[Saved entries]
------------------------------------------------

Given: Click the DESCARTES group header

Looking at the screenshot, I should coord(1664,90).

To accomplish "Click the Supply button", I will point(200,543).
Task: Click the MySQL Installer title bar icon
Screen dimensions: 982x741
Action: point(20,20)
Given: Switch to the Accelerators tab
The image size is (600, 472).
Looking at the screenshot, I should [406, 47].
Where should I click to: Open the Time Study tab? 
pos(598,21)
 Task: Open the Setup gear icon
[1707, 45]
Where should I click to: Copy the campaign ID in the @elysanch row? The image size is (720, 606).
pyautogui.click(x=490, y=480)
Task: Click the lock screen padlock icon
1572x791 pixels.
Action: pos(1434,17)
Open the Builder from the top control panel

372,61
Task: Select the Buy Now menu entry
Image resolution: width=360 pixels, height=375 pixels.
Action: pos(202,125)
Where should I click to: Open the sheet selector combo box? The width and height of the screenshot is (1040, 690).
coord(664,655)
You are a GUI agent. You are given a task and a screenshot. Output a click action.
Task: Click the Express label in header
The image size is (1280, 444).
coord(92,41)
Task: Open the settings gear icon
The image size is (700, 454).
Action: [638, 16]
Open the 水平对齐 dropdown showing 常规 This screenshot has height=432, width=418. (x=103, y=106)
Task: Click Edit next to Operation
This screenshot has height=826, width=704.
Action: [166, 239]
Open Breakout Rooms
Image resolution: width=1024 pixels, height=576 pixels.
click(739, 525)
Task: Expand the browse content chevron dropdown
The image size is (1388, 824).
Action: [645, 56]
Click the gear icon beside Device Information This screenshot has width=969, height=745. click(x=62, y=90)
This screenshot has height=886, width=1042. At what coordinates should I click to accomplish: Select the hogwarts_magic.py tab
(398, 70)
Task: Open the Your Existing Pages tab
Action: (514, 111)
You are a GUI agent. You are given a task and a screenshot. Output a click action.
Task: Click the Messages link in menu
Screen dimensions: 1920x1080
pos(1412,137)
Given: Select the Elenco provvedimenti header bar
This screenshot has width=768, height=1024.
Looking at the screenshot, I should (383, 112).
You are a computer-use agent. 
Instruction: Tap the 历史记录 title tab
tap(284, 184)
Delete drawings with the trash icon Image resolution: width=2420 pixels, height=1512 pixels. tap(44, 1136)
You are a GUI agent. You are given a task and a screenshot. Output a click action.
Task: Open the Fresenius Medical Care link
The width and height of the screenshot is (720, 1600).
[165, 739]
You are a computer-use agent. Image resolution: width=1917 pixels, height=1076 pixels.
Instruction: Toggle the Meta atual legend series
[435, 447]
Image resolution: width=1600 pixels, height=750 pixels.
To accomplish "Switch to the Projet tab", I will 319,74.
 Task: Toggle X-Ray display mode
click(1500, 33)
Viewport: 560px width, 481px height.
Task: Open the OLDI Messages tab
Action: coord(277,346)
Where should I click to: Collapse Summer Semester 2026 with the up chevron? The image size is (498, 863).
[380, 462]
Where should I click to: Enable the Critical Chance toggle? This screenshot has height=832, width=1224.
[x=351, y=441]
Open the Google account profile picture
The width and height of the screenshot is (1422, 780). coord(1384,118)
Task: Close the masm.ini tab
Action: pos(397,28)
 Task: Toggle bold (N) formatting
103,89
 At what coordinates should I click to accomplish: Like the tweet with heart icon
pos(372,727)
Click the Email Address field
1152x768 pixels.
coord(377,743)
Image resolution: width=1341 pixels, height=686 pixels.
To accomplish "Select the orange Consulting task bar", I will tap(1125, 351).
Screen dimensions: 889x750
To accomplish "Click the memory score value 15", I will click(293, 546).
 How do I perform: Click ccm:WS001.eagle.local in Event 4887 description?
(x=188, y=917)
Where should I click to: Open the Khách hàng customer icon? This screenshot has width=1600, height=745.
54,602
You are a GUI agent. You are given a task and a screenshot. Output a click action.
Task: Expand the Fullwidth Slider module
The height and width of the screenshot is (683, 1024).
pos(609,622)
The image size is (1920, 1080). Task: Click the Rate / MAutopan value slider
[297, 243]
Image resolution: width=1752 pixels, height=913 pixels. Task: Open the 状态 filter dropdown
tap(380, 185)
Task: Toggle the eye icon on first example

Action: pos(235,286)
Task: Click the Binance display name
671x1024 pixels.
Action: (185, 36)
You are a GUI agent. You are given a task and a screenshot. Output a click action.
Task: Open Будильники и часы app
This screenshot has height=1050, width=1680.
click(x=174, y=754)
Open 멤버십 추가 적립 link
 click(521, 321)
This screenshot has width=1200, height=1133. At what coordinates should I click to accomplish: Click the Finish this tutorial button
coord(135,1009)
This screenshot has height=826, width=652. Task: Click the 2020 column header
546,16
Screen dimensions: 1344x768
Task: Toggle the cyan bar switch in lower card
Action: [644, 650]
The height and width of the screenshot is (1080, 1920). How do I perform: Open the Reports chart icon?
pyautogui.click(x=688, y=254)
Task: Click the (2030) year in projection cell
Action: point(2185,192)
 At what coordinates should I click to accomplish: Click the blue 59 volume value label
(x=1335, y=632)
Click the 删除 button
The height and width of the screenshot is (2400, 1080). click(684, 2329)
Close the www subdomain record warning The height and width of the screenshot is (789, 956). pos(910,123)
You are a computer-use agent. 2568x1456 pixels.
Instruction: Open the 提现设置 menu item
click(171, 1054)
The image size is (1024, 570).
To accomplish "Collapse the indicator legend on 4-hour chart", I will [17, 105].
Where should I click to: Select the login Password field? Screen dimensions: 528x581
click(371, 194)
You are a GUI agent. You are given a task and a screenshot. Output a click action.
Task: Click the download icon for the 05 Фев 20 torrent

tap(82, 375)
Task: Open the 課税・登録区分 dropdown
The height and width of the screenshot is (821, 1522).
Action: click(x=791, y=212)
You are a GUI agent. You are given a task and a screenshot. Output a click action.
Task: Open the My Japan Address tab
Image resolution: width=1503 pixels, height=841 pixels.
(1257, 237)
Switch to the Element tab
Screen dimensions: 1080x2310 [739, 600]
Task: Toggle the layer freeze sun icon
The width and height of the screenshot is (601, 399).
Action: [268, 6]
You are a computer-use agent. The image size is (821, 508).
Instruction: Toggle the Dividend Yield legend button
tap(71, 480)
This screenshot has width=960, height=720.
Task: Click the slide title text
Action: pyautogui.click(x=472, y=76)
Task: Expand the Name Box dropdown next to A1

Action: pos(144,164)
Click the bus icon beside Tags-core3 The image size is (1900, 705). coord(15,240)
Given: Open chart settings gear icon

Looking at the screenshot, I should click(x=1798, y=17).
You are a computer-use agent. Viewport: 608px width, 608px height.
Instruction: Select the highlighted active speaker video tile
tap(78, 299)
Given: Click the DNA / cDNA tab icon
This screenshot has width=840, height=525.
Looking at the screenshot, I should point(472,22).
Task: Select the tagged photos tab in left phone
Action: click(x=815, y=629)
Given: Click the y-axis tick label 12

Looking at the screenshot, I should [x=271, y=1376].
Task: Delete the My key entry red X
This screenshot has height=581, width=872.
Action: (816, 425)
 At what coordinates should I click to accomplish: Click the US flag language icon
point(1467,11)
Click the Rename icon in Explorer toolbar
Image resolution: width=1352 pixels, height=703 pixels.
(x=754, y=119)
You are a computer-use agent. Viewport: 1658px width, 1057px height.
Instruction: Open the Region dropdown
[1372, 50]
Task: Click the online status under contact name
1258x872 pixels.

------------------------------------------------

Arrange the stretch of the listing from the line containing "Given: Open chart settings gear icon" through the line containing "tap(78, 299)" as a two-column CSV with the headers text and answer. Give one row for each text-and-answer pair, with each field quoted and any line breaks turned into spaces.

## [OUTPUT FOR THIS TASK]
text,answer
"Given: Open chart settings gear icon","Looking at the screenshot, I should click(x=1798, y=17)."
"You are a computer-use agent. Viewport: 608px width, 608px height. Instruction: Select the highlighted active speaker video tile","tap(78, 299)"